[[ Supplied material, beginning ]]

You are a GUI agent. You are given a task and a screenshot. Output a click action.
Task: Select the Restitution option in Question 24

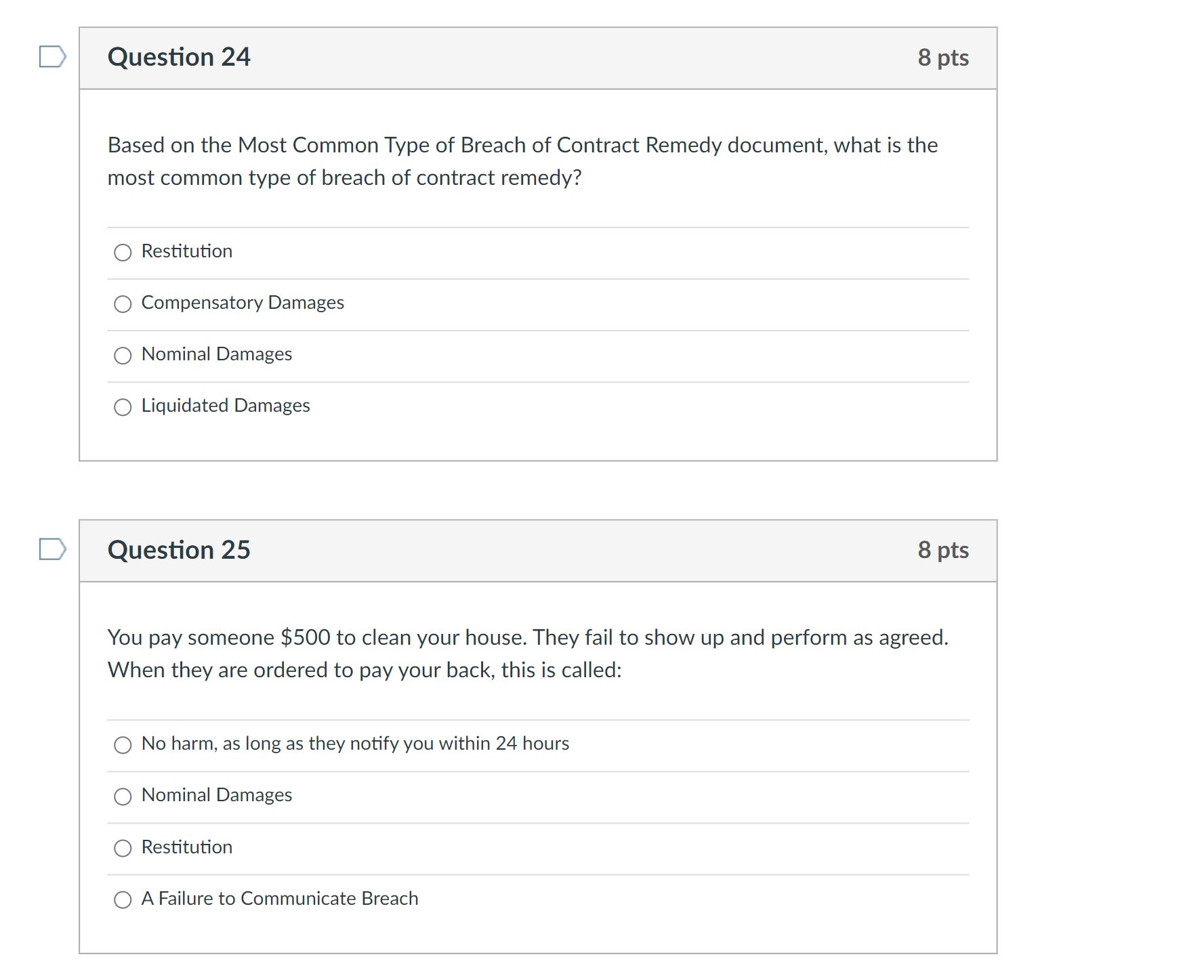pyautogui.click(x=123, y=252)
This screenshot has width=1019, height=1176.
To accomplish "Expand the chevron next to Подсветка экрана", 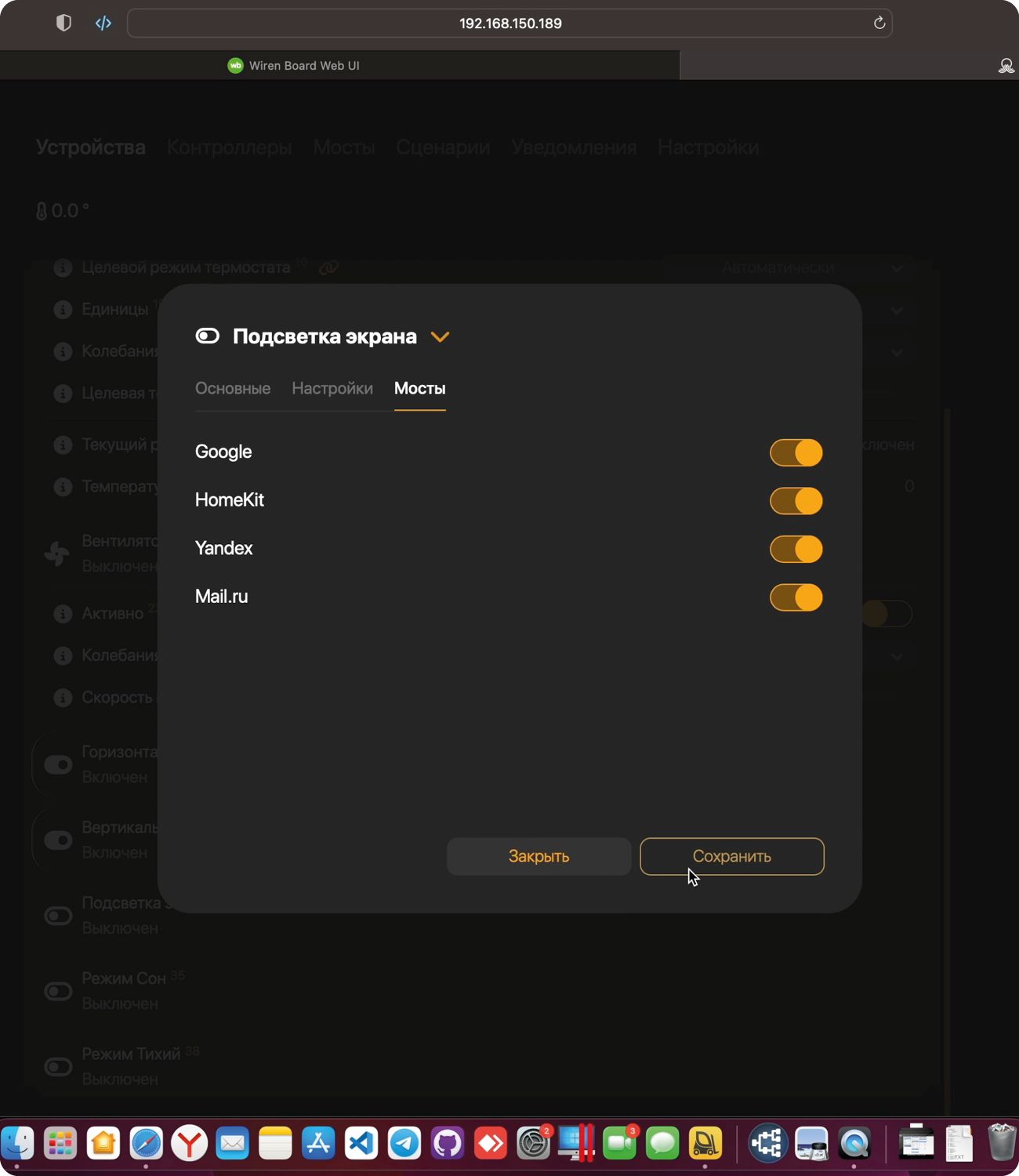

[[ Supplied material, end ]]

* _Goal of the exercise_:
A word-for-word restatement of all the lines above is needed, with the pictures omitted.

* _Answer section_:
You are a GUI agent. You are given a task and a screenshot. Output a click action.
Task: Select the Restitution option in Question 24

pyautogui.click(x=123, y=252)
This screenshot has width=1019, height=1176.
To accomplish "Expand the chevron next to Подсветка экрана", 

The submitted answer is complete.